Age-stratified discrete compartment model of the COVID-19 epidemic with application to Switzerland

Abstract

Compartmental models enable the analysis and prediction of an epidemic including the number of infected, hospitalized and deceased individuals in a population. They allow for computational case studies on non-pharmaceutical interventions thereby providing an important basis for policy makers. While research is ongoing on the transmission dynamics of the SARS-CoV-2 coronavirus, it is important to come up with epidemic models that can describe the main stages of the progression of the associated COVID-19 respiratory disease. We propose an age-stratified discrete compartment model as an alternative to differential equation based S-I-R type of models. The model captures the highly age-dependent progression of COVID-19 and is able to describe the day-by-day advancement of an infected individual in a modern health care system. The fully-identified model for Switzerland not only predicts the overall histories of the number of infected, hospitalized and deceased, but also the corresponding age-distributions. The model-based analysis of the outbreak reveals an average infection fatality ratio of 0.4% with a pronounced maximum of 9.5% for those aged ≥ 80 years. The predictions for different scenarios of relaxing the soft lockdown indicate a low risk of overloading the hospitals through a second wave of infections.
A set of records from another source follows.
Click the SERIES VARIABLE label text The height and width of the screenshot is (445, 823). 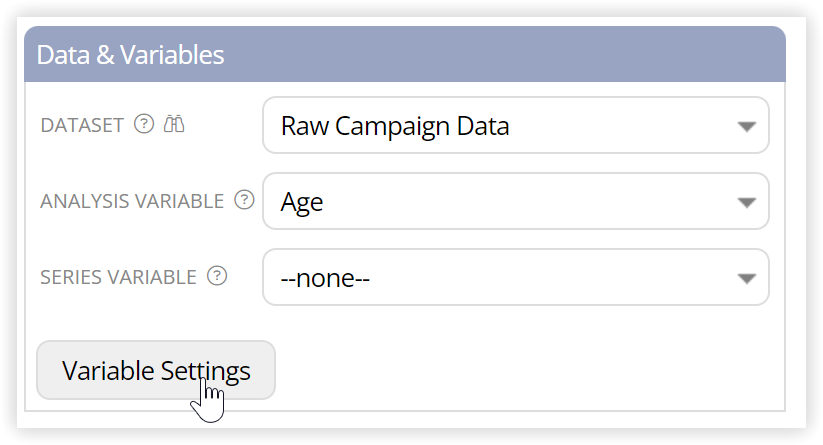pos(119,278)
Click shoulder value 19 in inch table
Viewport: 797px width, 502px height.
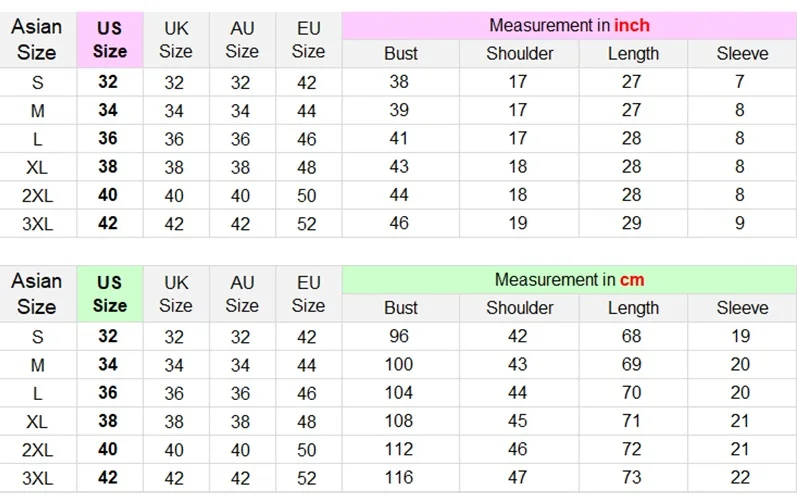[517, 223]
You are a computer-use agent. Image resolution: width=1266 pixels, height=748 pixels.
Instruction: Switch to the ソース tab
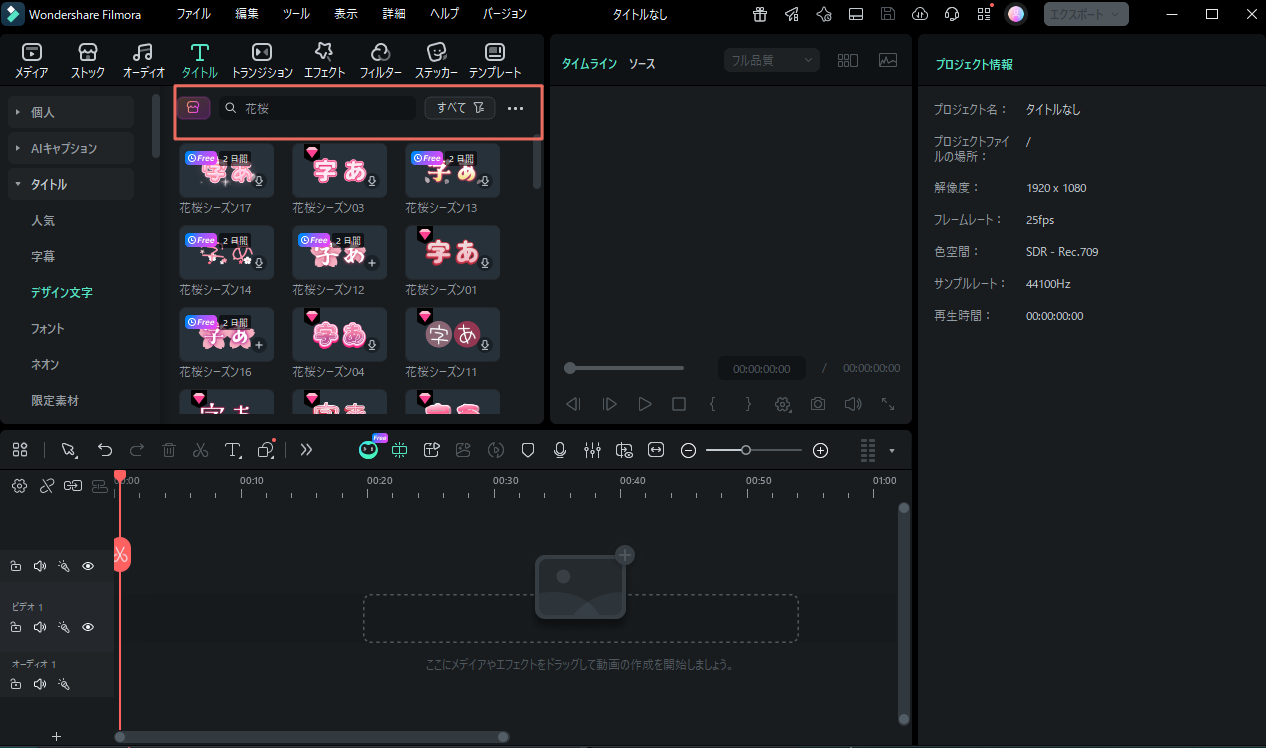click(642, 63)
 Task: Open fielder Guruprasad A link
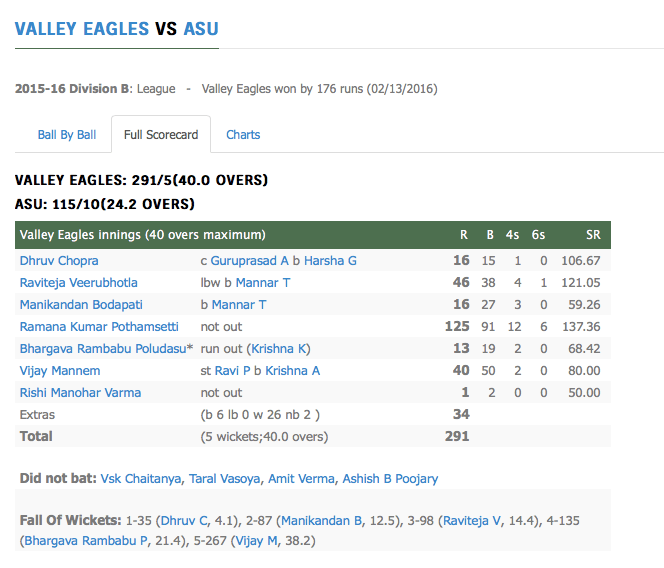tap(250, 260)

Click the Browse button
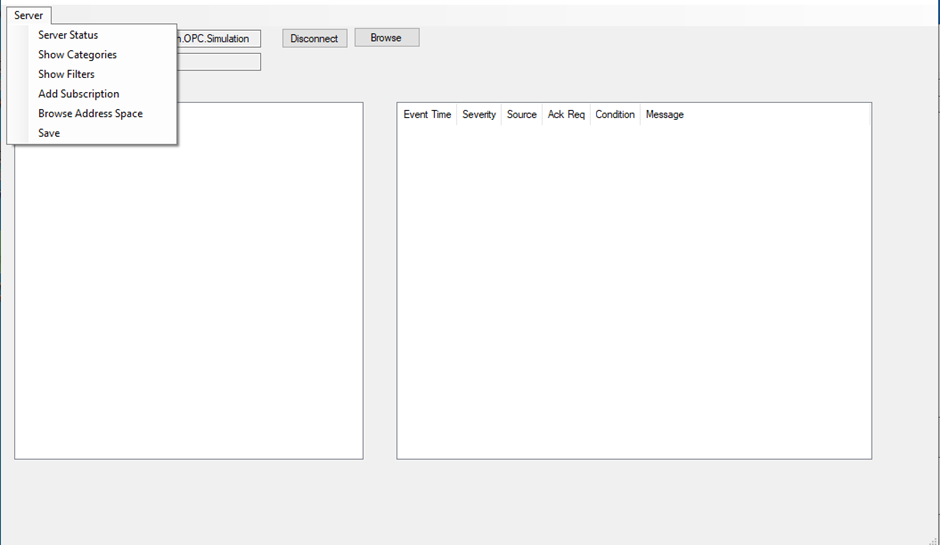[386, 38]
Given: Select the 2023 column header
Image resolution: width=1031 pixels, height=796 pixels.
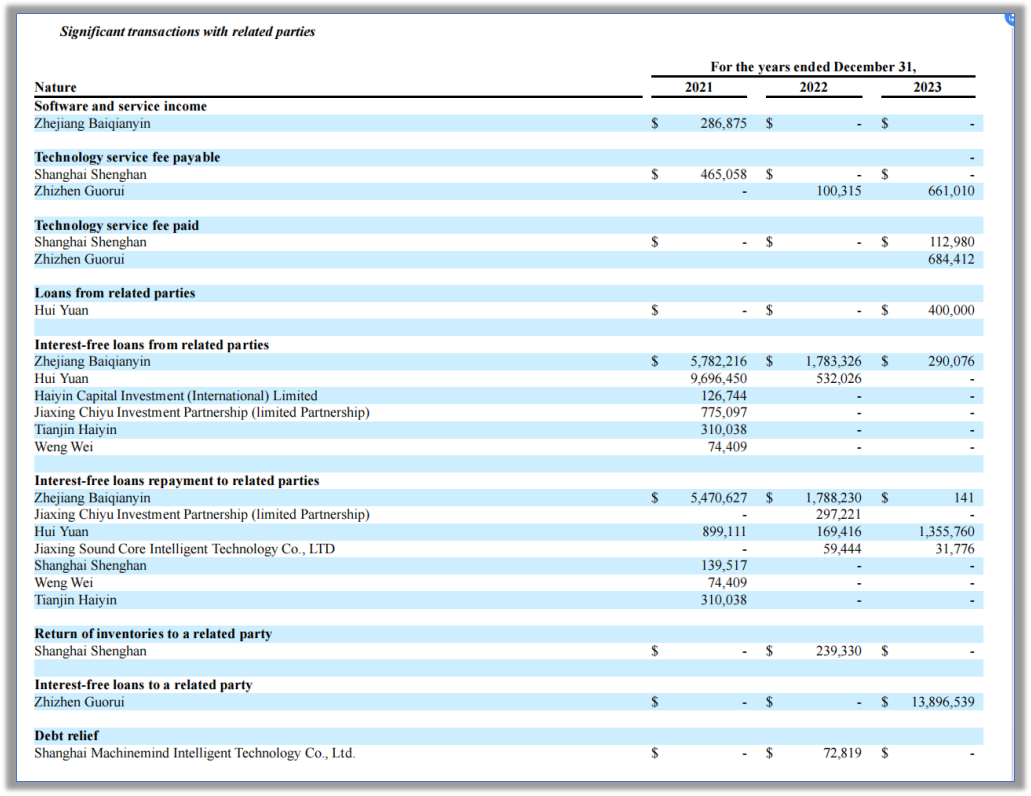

However, there is a hidden risk of a significant increase in the total fatalities (by up to 200%) in case schools reopen with insufficient containment measures in place.

Figure 1

Discrete transmission model for COVID-19. (a) The different compartments comprise susceptible (S), exposed (E), asymptomatic (A), symptomatic before (B) and in self-isolation (C), hospitalized in MCU (H) and ICU (Q), removed (R) and deceased (D) individuals. Individuals are classified into sub-compartments E1, E2, etc. according to the number of days they have spent in a given comportment. (b) age-dependent probability of hospitalization of symptomatic individuals, (c) probability of transfer from MCU to ICU, (d) fatality risk in ICU, (e) daily fatality ratio in ICU exemplarily shown for age-groups 80 + , 70–74 and 60–64.

Figure 2

Model identification and validation for Switzerland. (a) History of fatalities, (b) age distribution of deceased and location distribution (pie charts), (c) history of individuals in hospital (MCU and ICU combined) and those in ICU, (d) age distribution of hospitalized. The values provided in parentheses in (b) and (d) correspond to the documented data for April 20. Day 1 on the charts shown in (a) and (c) corresponds to March 1, 2020.

Figure 3

Reproduction number for first wave of epidemic. (a) Evolution of reproduction number (average weighted by the age distribution of the exposed) during transient phase induced by increased awareness and government measures. Age distribution of the compartment of exposed individuals on (b) March 13, (c) March 20 and (d) March 27. The corresponding age-stratified reproduction numbers for these dates are shown in (e–g).

Figure 4

Estimated age-specific infection fatality ratio (IFR). The weighted average is computed based on the age distribution in the compartment of exposed individuals on April 20th.

Figure 5

Evolution of the epidemic for the hypothetical cases of no measures taken (top) and perpetual extraordinary state (bottom). (a) and (d) show the cumulative cases and the final age-distribution by the end of the epidemic, the number of individuals in ICU is shown by (b) and (e), while the cumulated number of fatalities is depicted in (c,f). Note that the scales of the top and bottom figures differ by one order of magnitude.

Figure 6

Roadmap for transitioning from an extraordinary state to a “new-normal” state. The progressive release will generate two intermediate states. The scaling factors ϕ_i for the location-dependent contact matrices and the associated knock-down factors β* for the transmission probability prior to the soft lock-down are given in a table for each state.

Figure 7

Predicted evolution of the epidemic after step-wise release of measures including school reopening without special caution. Histories of (a) average reproduction number, (b) total number of exposed, (c) individuals in ICU, and (d) accumulated fatalities. The vertical lines in (a) indicate the instants of release measures #1 to #3. The inserted bar plot shows the infected per age-group by December 2020. (e–g) Results from Monte-Carlo analysis. The 50 Gy curves in each plot are obtained after a random perturbation of the main model parameters, while the red curve corresponds to the respective deterministic solution reported in (b–d). The boxplots show the median (red), the 25th and 75th percentiles (in blue), the extreme data (black) and outliers (red star symbol).

Figure 8

Effect of special caution at school on the evolution of the epidemic. Histories of (a) average reproduction number, (b) individuals in ICU, (c) accumulated fatalities, (d) fraction of the total population infected. The factor β* represents the reduction of the probability of transmission at school. The table insert in (a) denotes the average reproduction number in October 2021. The insert in (c) shows the death toll (fatalities in excess of result for no release) for reopening schools as function of β*. The inserts in (d) illustrate the age-distribution of the infected.